Eine Herausforderung für die US-Zentralbank ist es dabei, dass sie die Ursachen der Preissteigerungen nur begrenzt beeinflussen kann. Die Unterbrechungen globaler Lieferketten und steigende Energiepreise etwa reagieren nicht direkt auf den US-Leitzins. Der russische Angriffskrieg in der Ukraine wiederum dürfte Experten zufolge zu neuen Problemen der Lieferketten führen, genauso wie weitere Corona-Lockdowns in China - wie jüngst in der Metropole Shenzhen.
Firmen klagen über Mangel an Arbeitskräften
Die Fed ist den Zielen der Preisstabilität und Vollbeschäftigung verpflichtet. Inzwischen brummt die Wirtschaft wieder, und der Arbeitsmarkt entwickelt sich sehr positiv. Die Arbeitslosenquote war zuletzt auf niedrige 3,8 Prozent gefallen. Viele Firmen klagen bereits über einen Mangel an Arbeitskräften. Die Verbraucherpreise hingegen waren im Februar im Vergleich zum Vorjahr um knapp 8 Prozent gestiegen, das war der höchste Wert seit 40 Jahren.

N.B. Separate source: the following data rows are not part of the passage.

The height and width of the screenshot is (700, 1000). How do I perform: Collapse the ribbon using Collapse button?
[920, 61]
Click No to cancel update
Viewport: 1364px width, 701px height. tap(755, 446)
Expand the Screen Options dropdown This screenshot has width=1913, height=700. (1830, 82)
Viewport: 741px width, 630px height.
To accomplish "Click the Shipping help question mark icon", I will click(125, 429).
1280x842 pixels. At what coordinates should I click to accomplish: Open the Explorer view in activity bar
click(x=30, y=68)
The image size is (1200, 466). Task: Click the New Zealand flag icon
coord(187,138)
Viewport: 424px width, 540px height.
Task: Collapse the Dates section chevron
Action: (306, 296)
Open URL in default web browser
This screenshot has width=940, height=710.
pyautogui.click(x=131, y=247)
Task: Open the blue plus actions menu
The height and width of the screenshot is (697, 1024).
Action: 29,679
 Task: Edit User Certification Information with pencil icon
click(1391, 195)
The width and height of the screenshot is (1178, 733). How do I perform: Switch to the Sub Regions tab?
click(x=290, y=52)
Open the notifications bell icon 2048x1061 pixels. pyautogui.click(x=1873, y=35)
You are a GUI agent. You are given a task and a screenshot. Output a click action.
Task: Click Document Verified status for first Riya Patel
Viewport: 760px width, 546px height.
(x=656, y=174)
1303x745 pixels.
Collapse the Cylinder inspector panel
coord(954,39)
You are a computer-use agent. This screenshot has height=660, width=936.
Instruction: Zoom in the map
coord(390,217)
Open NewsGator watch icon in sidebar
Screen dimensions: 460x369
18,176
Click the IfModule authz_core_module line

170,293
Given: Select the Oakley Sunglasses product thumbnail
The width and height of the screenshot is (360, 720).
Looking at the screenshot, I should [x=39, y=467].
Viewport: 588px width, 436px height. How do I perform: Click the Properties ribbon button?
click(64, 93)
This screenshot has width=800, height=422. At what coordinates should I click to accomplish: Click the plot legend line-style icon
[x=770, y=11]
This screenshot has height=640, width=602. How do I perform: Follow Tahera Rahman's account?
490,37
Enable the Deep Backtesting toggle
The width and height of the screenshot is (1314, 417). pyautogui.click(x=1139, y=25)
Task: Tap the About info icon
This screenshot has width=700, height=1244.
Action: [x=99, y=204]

Die Fed korrigierte am Mittwoch ihre Wachstumsprognose deutlich nach unten. Das Bruttoinlandsprodukt (BIP) soll demnach um 2,8 Prozent wachsen, das wären 1,2 Prozentpunkte weniger als noch im Dezember prognostiziert. Im Vorjahr war die Wirtschaft im Zuge der Erholung von der Corona-Krise noch um starke 5,7 Prozent gewachsen. In Bezug auf den Arbeitsmarkt blieb die Fed optimistisch: Bis Jahresende soll die Arbeitslosenquote, wie auch im Dezember prognostiziert, auf 3,5 Prozent fallen.
Auch EZB ändert Strategie
Angesichts der guten Wirtschaftsentwicklung und der hohen Inflation hatte die Fed schon Ende vergangenen Jahres eine wichtige Kehrtwende eingeleitet: Weg von den erheblichen Hilfsprogrammen zum Kampf gegen die Corona-Krise und hin zu einer strafferen Geldpolitik. Monatliche Wertpapierkäufe von bis zu 120 Milliarden Dollar, um den Finanzmärkten Liquidität zu verschaffen und die Konjunktur zu stützen, liefen nach einer Drosselung bereits in diesem Monat aus. Dies galt als Vorausbedingung für die erste Leitzinserhöhung.
Auch Europas Währungshüter steuern inzwischen auf ein Ende ihrer ultralockeren Geldpolitik zu. Die Europäische Zentralbank (EZB) fährt ihre milliardenschweren Anleihenkäufe früher zurück als geplant und stellt deren Ende im Sommer in Aussicht. Wann die Zinsen im Euroraum nach jahrelangem Rekordtief wieder steigen werden, ist noch unklar.